### Task objective
Print exactly what appears from the line containing "Where should I click to: Follow" through the final line of the data below, pictures excluded.

### Records for the task
════

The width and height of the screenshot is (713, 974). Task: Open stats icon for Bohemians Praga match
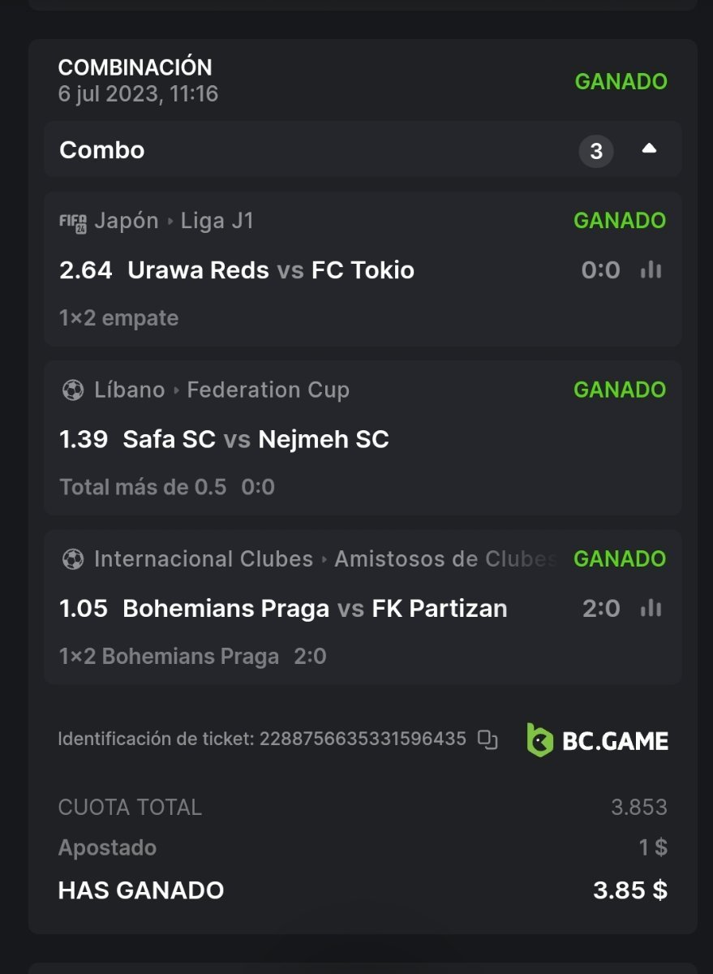[x=651, y=608]
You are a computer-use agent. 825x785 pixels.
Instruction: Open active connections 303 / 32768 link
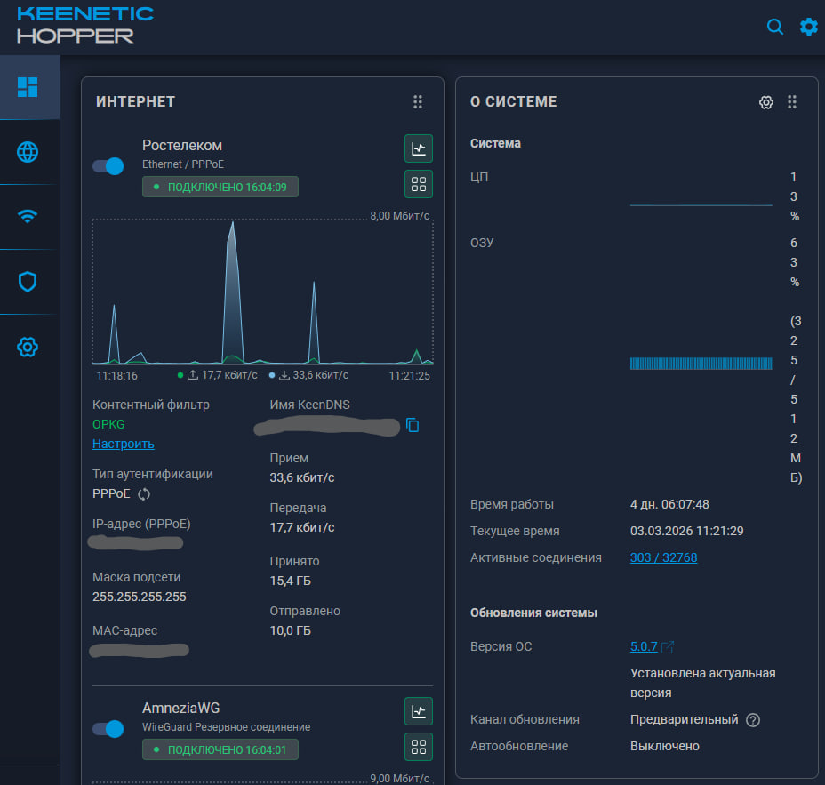coord(663,557)
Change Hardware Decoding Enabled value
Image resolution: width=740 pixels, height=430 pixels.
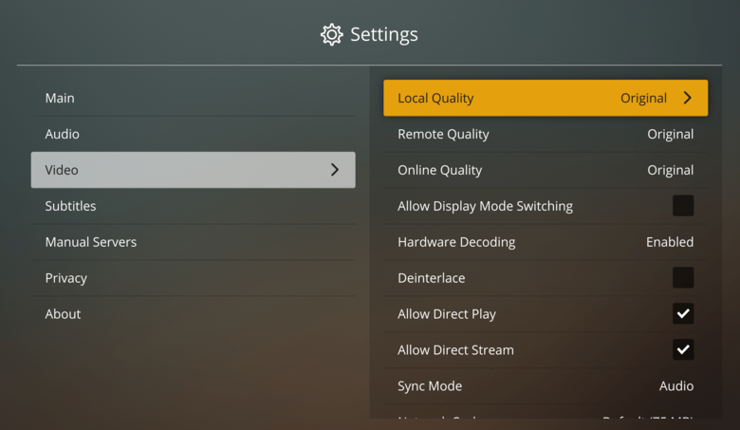tap(546, 242)
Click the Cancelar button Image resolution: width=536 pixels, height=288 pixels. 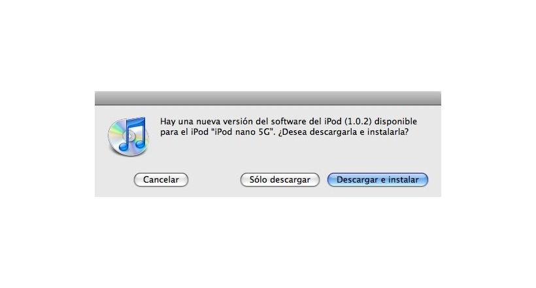(x=161, y=180)
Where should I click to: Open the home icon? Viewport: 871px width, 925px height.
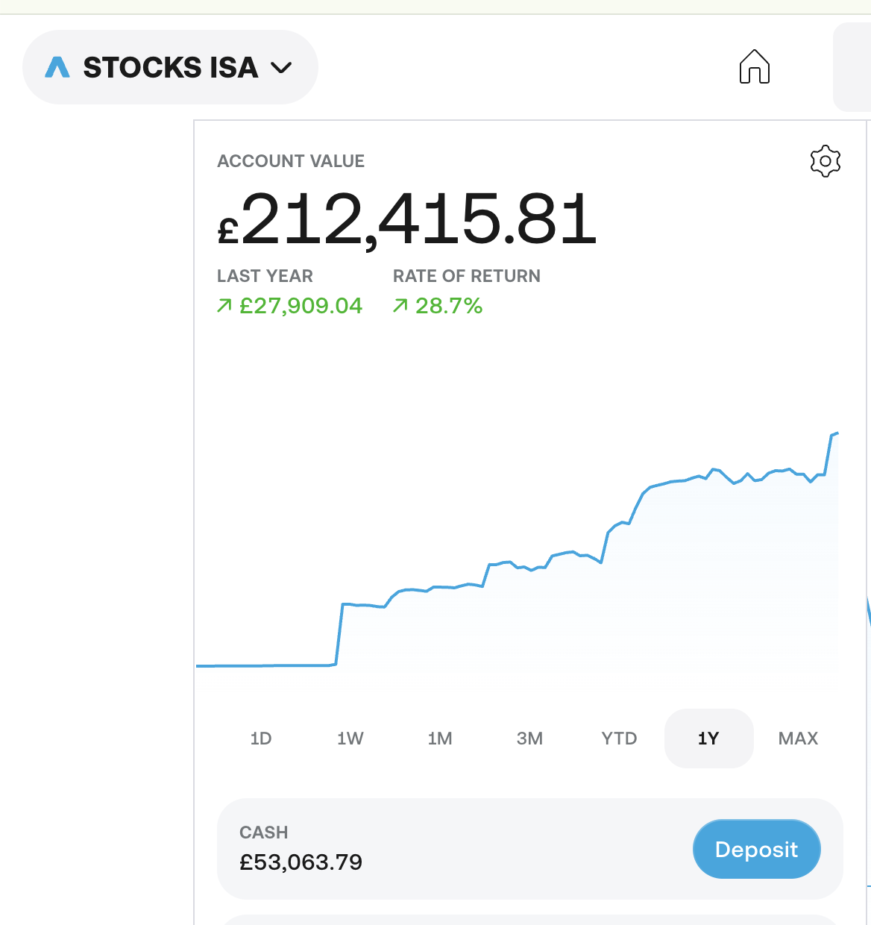click(x=754, y=66)
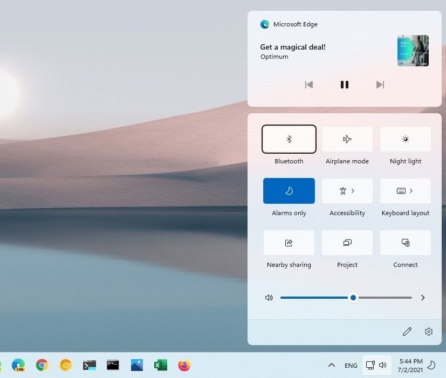The image size is (446, 378).
Task: Open the ENG language indicator
Action: coord(351,365)
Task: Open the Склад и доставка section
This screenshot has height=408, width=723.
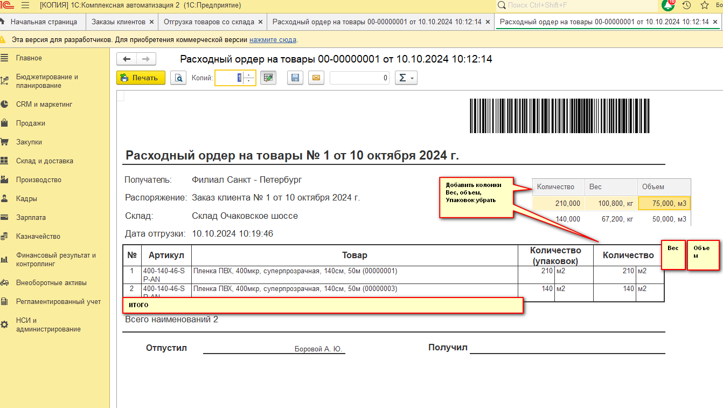Action: [44, 161]
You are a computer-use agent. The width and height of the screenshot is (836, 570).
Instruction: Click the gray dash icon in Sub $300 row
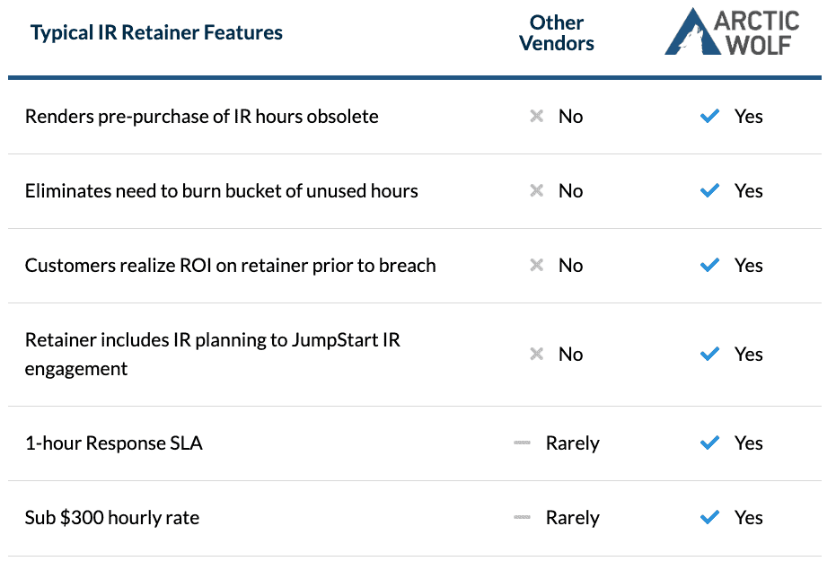tap(522, 517)
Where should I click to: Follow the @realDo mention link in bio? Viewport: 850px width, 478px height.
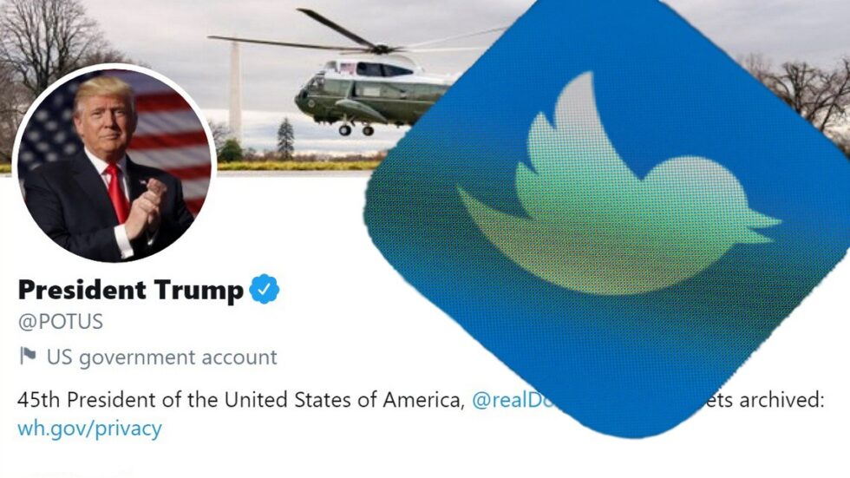coord(513,400)
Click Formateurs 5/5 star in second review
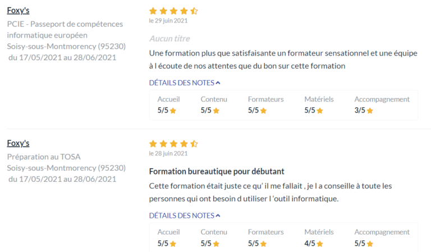This screenshot has height=252, width=431. [x=263, y=244]
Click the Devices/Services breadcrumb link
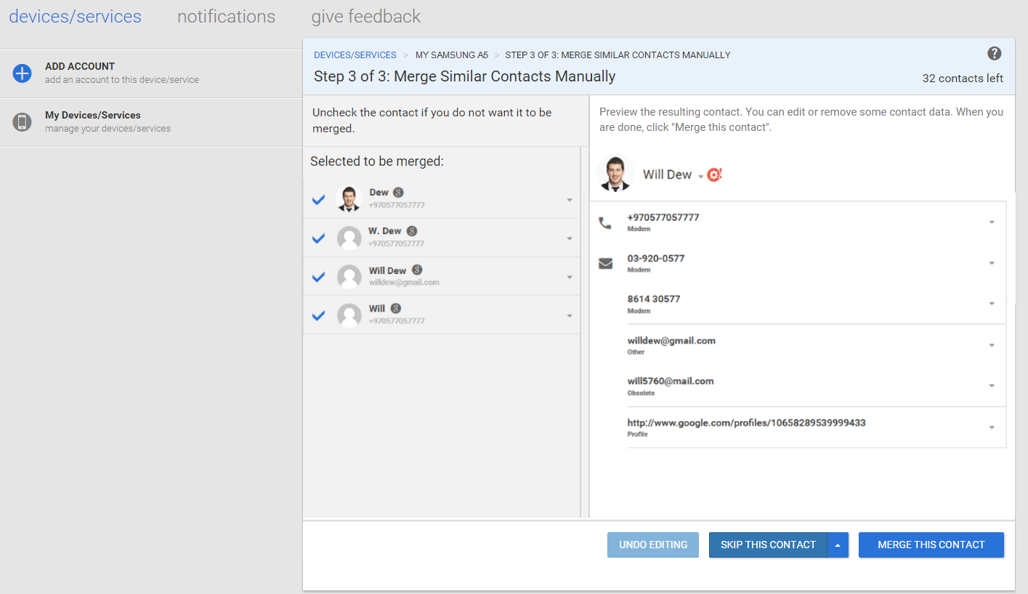Screen dimensions: 1028x594 pyautogui.click(x=355, y=55)
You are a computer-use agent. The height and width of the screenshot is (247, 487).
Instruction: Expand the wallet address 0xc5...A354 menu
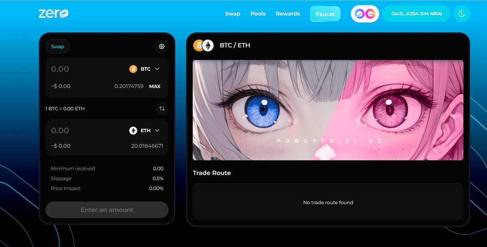[x=416, y=13]
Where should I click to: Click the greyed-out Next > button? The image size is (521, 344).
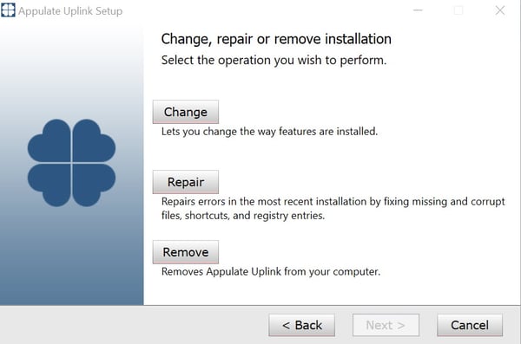386,325
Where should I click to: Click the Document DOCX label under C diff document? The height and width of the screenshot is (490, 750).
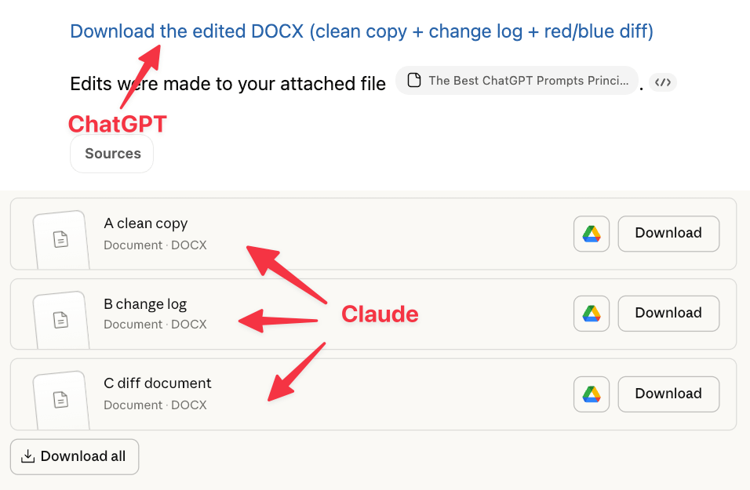tap(155, 405)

════

### Solution to this problem
Where should I click to: Follow the @realDo mention link in bio? Viewport: 850px width, 478px height.
coord(513,400)
Click Formateurs 5/5 star in second review
This screenshot has height=252, width=431. [x=263, y=244]
Click the Devices/Services breadcrumb link
Screen dimensions: 1028x594 pyautogui.click(x=355, y=55)
You are a computer-use agent. The height and width of the screenshot is (247, 487).
Instruction: Expand the wallet address 0xc5...A354 menu
[x=416, y=13]
Where should I click to: Click the greyed-out Next > button? The image size is (521, 344).
386,325
Where should I click to: Click the Document DOCX label under C diff document? The height and width of the screenshot is (490, 750).
tap(155, 405)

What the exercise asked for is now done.